Read the latest artifacts from an environment¶
This is a guideline on how to query the dbt cloud metadata given an environment by using dbt CLoud Discovery API. It's neither not requiring JOB ID nor JOB RUN ID, this is the dbt Cloud's ENVIRONMENT ID. Especially, with this method, dbterd doesn't require to download files before hands anymore, the ERD will be generated on fly 🚀.
dbterd is now understanding GraphQL connection which is exposed by dbt CLoud Discovery API endpoint:
Replace
{YOUR_ACCESS_URL}with the appropriate Access URL for your region and plan
Prerequisites
- dbt Cloud multi-tenant or single tenant account ☁️
- You must be on a Team or Enterprise plan 💰
- Your projects must be on dbt version 1.0 or later 🏃
The assumption is that you've already get the dbt Cloud project ready and is having at least 1 environment, and 1 job run successfully in this environment.
1. Prepare the environment variables¶
As mentioned above, the API Endpoint will look like:
For example, if your multi-tenant region is North America, your endpoint is https://metadata.cloud.getdbt.com/graphql.

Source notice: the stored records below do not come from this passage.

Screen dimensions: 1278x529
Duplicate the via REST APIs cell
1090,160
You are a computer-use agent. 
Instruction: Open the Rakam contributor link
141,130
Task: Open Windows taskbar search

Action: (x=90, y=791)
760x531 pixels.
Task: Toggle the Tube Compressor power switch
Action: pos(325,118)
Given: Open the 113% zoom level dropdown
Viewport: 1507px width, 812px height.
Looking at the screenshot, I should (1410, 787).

If your multi-tenant region is EMEA, your endpoint is https://metadata.emea.dbt.com/graphql.
And the dbt Cloud's Environment will have the URL constructed as:
In the above:
| URL Part | Environment Variable | CLI Option | Description |
|---|---|---|---|
host_url | DBTERD_DBT_CLOUD_HOST_URL | --dbt-cloud-host-url | Host URL (also known as Access URL) with prefix of metadata. |
environment_id | DBTERD_DBT_CLOUD_ENVIRONMENT_ID | --dbt-cloud-environment-id | dbt Cloud environment ID |
Besides, we need another one which is very important, the service token:
- Go to Account settings / Service tokens. Click + New token
- Enter Service token name e.g. "ST_dbterd_metadata"
- Click Add and select
Metadata Onlypermission. Optionally, select the right project or all by default - Click Save
- Copy token & Pass it to the Environment Variable (
DBTERD_DBT_CLOUD_SERVICE_TOKEN) or the CLI Option (--dbt-cloud-service-token)

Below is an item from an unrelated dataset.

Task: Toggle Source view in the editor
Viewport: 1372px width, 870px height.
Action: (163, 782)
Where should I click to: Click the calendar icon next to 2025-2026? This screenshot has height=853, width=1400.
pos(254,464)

Finally, fill in your_value and execute the (Linux or Macos) command below:
export DBTERD_DBT_CLOUD_HOST_URL=your_value e.g. metadata.cloud.getdbt.com
export DBTERD_DBT_CLOUD_SERVICE_TOKEN=your_value
export DBTERD_DBT_CLOUD_ENVIRONMENT_ID=your_value
Or in Powershell:
$env:DBTERD_DBT_CLOUD_HOST_URL="your_value"
$env:DBTERD_DBT_CLOUD_SERVICE_TOKEN="your_value"
$env:DBTERD_DBT_CLOUD_ENVIRONMENT_ID="your_value"
2. Generate ERD file¶
We're going to use a new command as dbterd run-metadata to tell dbterd to use dbt Cloud Discovery API with all above variables.
The command will be looks like:
Behind the scenes, it will try use to the ERD GraphQL query built-in at include/erd_query.gql
and then, here is the sample console log:
2024-02-03 19:57:57,514 - dbterd - INFO - Run with dbterd==1.0.0 (main.py:54)
2024-02-03 19:57:57,515 - dbterd - INFO - Looking for the query in: (hidden)/dbterd/adapters/dbt_cloud/include/erd_query.gql (query.py:25)
2024-02-03 19:57:57,516 - dbterd - DEBUG - Getting erd data...[URL: https://metadata.cloud.getdbt.com/graphql/, VARS: {'environment_id': '(hidden)', 'model_first': 500, 'source_first': 500, 'exposure_first': 500, 'test_first': 500}] (graphql.py:40)
2024-02-03 19:57:58,865 - dbterd - DEBUG - Completed [status: 200] (graphql.py:48)
2024-02-03 19:57:58,868 - dbterd - INFO - Metadata result: 5 model(s), 2 source(s), 1 exposure(s), 21 test(s) (discovery.py:169)
2024-02-03 19:57:58,880 - dbterd - INFO - Collected 5 table(s) and 1 relationship(s) (test_relationship.py:44)
2024-02-03 19:57:58,881 - dbterd - INFO - (hidden)\target (base.py:179)
Voila! Happy ERD with dbt Cloud Metadata 🎉!